We may provoke our children to anger and discouragement when we teach them to be good instead of holy, when we care more for their good behavior than their holy hearts. We can too easily content ourselves with outwardly moral children instead of children who are inwardly holy. We can focus on bad behavior instead of the sinful heart that causes and enjoys that bad behavior.
Parents, do not provoke your children to anger lest they become discouraged, but bring them up in the discipline and instruction of the Lord.” This single sentence combines the New Testament’s two most prominent passages on parenting and, as I said yesterday (see Fathers (and Mothers), Do Not Provoke Your Children!), offers a significant warning to parents: We can parent our children in such a way that we provoke them to anger and discouragement. There are times when we so provoke our children that anger is the fitting and inevitable response. Today I want to offer a few ways that we, as parents, may provoke our children to that kind of anger and discouragement.

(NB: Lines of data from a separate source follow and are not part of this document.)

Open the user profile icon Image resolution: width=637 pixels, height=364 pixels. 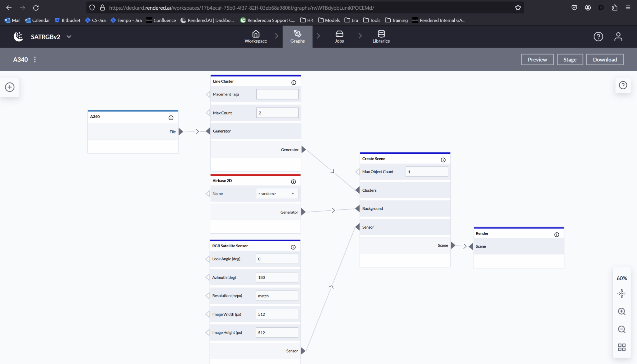click(618, 37)
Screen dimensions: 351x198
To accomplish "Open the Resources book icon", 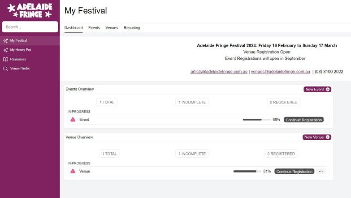I will coord(5,59).
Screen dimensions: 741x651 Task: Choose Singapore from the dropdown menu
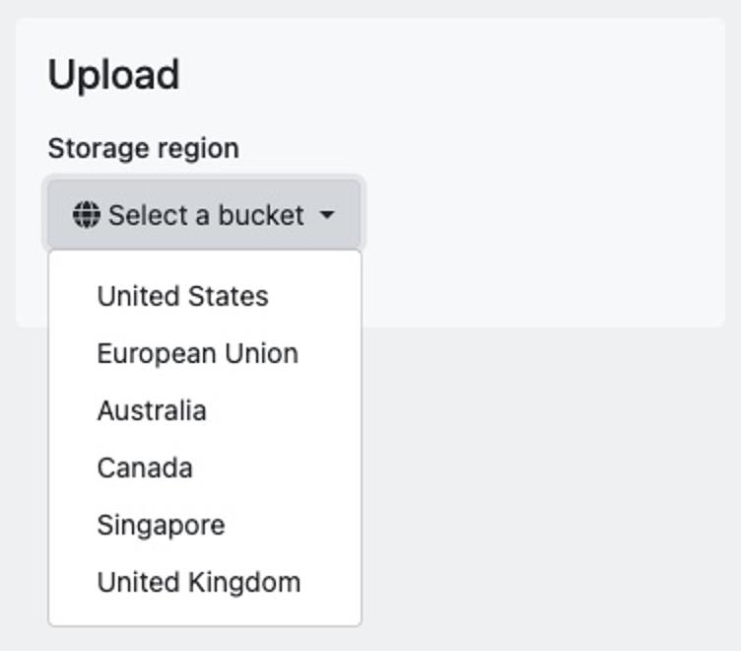pyautogui.click(x=161, y=525)
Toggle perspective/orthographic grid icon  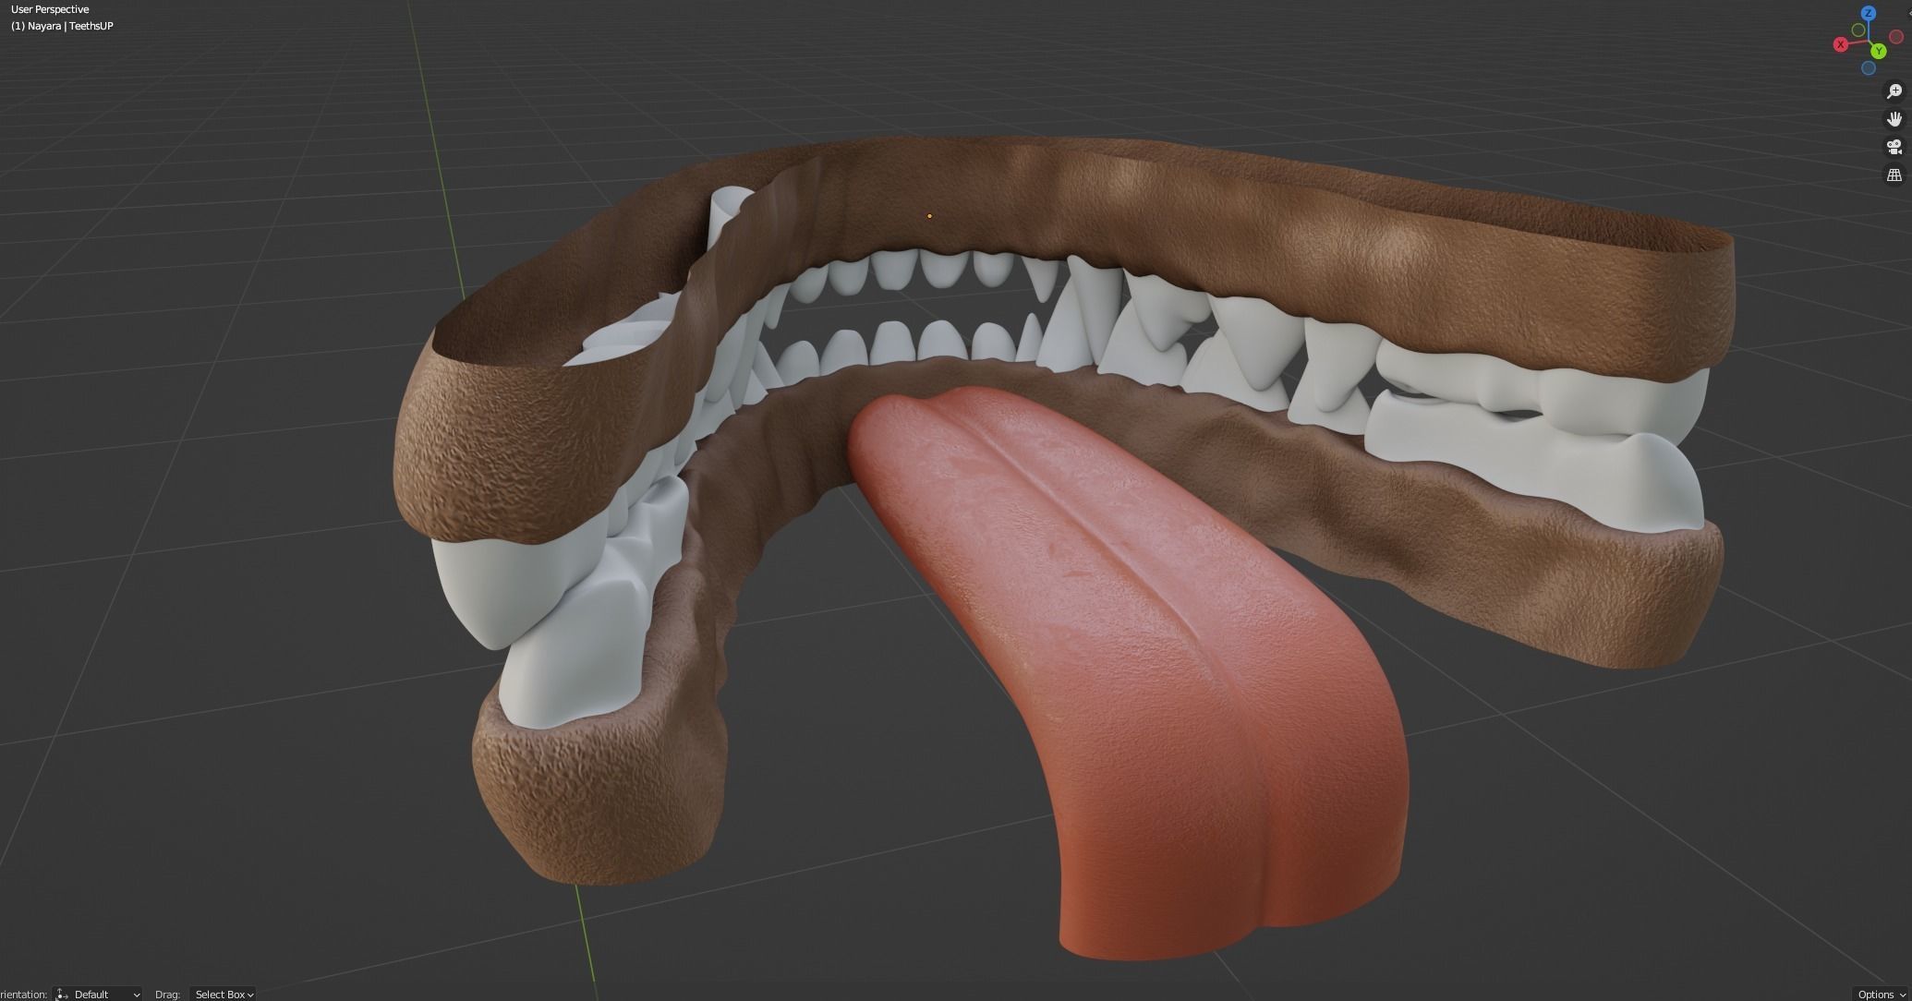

Goodness instead of holiness. We may provoke our children to anger and discouragement when we teach them to be good instead of holy, when we care more for their good behavior than their holy hearts. We can too easily content ourselves with outwardly moral children instead of children who are inwardly holy. We can focus on bad behavior instead of the sinful heart that causes and enjoys that bad behavior. This will eventually provoke our children to anger and discouragement because they will see that we are calling them to a standard of behavior that is impossible, a standard they cannot reach until their hearts are first transformed. Not only that, but they will see the gap between what the Bible teaches and what we promote, and they will sink into angry despair. Parents, don’t content yourself with good kids but pray for holy kids, for children whose good behavior flows out of a transformed heart. Shepherd them with and to the gospel instead of badgering them with unfair and impossible demands.
Hypocrisy instead of authenticity. We can provoke our children to anger and discouragement when we live with hypocrisy instead of authenticity, when we hold ourselves to one standard but hold them to another one. When we allow this, our children will see that we have no firm standard and they will come to believe that the Christian faith only calls for change in the eyes of other people, not in the eyes of God. Yet God calls us to discipline and instruct our children by explanation and demonstration, by explaining with words and demonstrating with our lives. We need to live before our children in such a way that we can say not only “Do what I say” but “Do what I do.” We need to take our cues from the apostle Paul who could boldly tell others, “Be imitators of me as I am of Christ” (1 Corinthians 11:1).